Reversing the trajectory
Despite the bleak picture, the impact of targeted interventions is measurable. The Bread and Butter Thing now operates food clubs in 155 communities across 34 local authorities, supporting close to 60,000 families each week. The organisation has helped a significant number of members reduce or stop their reliance on food banks. More than a quarter of members with long-term conditions report improved health since joining, and three-quarters of all members say they now have better access to healthy food where they live.
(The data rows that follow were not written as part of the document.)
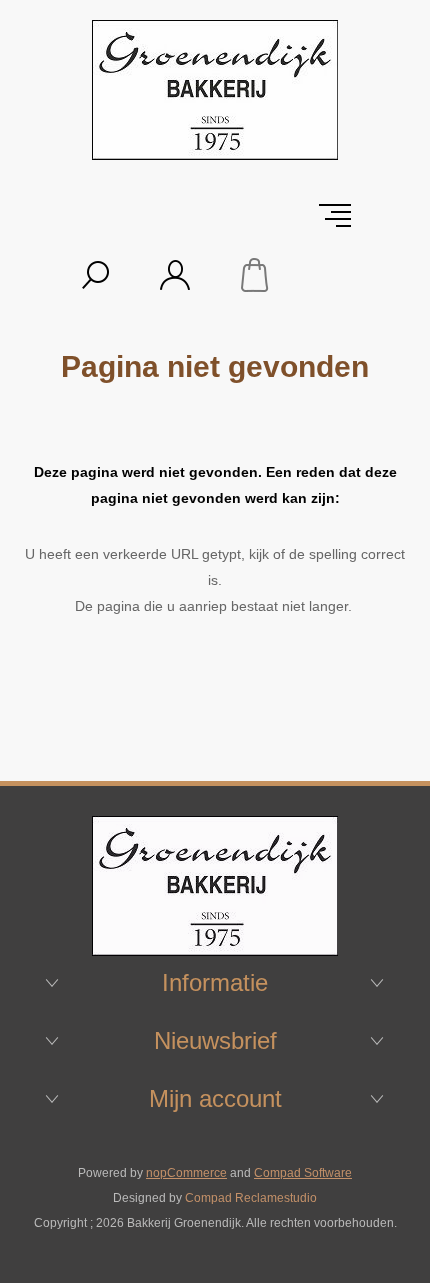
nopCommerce (186, 1173)
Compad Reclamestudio (251, 1198)
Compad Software (303, 1173)
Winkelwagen (255, 275)
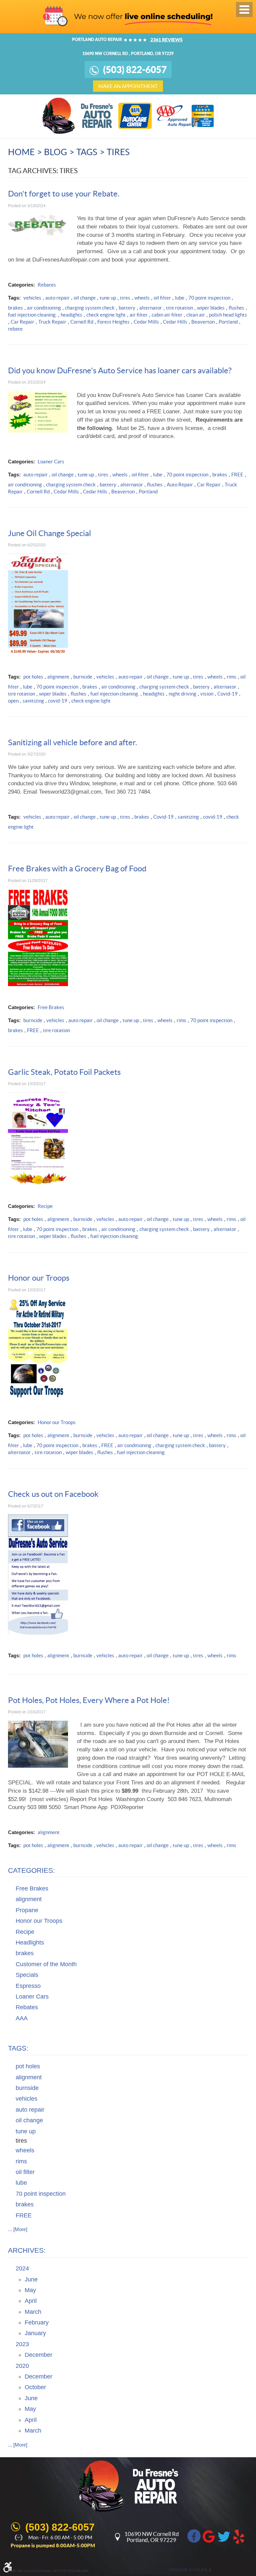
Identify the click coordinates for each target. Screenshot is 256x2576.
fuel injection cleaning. (32, 315)
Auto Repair (180, 484)
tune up (108, 298)
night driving (182, 694)
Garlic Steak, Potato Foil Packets (64, 1072)
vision (206, 694)
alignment (58, 677)
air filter (139, 315)
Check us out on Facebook (53, 1493)
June (31, 2279)
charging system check (90, 308)
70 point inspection (209, 298)
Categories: (31, 1870)
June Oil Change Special (49, 533)
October (35, 2387)
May (30, 2290)
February (37, 2322)
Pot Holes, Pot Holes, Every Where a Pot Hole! (89, 1700)
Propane (27, 1910)
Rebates (47, 285)
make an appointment (128, 86)
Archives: (27, 2250)
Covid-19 (227, 694)
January (35, 2333)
Among those who participate, 79% report better access to fruit and vegetables, and 82% say they have tried new foods since joining. The clubs also aim to build community and reduce loneliness by providing a safe, welcoming environment.
Harper argues that the government needs to treat affordable fresh food as prevention infrastructure, not charity. “The trajectory is reversible,” he said. “The government needs to stop treating affordable fresh food as charity and start treating it as prevention infrastructure.” The government has outlined a “Good Food Cycle” strategy intended to create a more resilient, sustainable and accessible food system, and it supports programmes such as the Healthy Start Scheme, school breakfast clubs and the Holiday Activities and Food Programme.
However, food industry bodies have warned that further price rises are likely without action on the broader cost drivers. The British Retail Consortium has warned that food inflation could remain above 5% into 2026. The Food and Drink Federation predicts food price rises of 5.7% by December 2025, driven by regulatory pressures and taxes rather than energy and agricultural inputs alone, while post-Brexit border checks have added costs to imports. Supermarket chiefs have cautioned the Treasury against imposing additional taxes on retail, arguing that such measures would land directly on consumer prices.
For the families already at the edge, the next wave of inflation – whether from climate shocks, supply disruptions or fiscal policy – will be felt first in the weekly shop, and then in their health. The data from charities, surveys and the food industry itself all point to the same conclusion: the price of food has become a public health emergency that demands a structural response.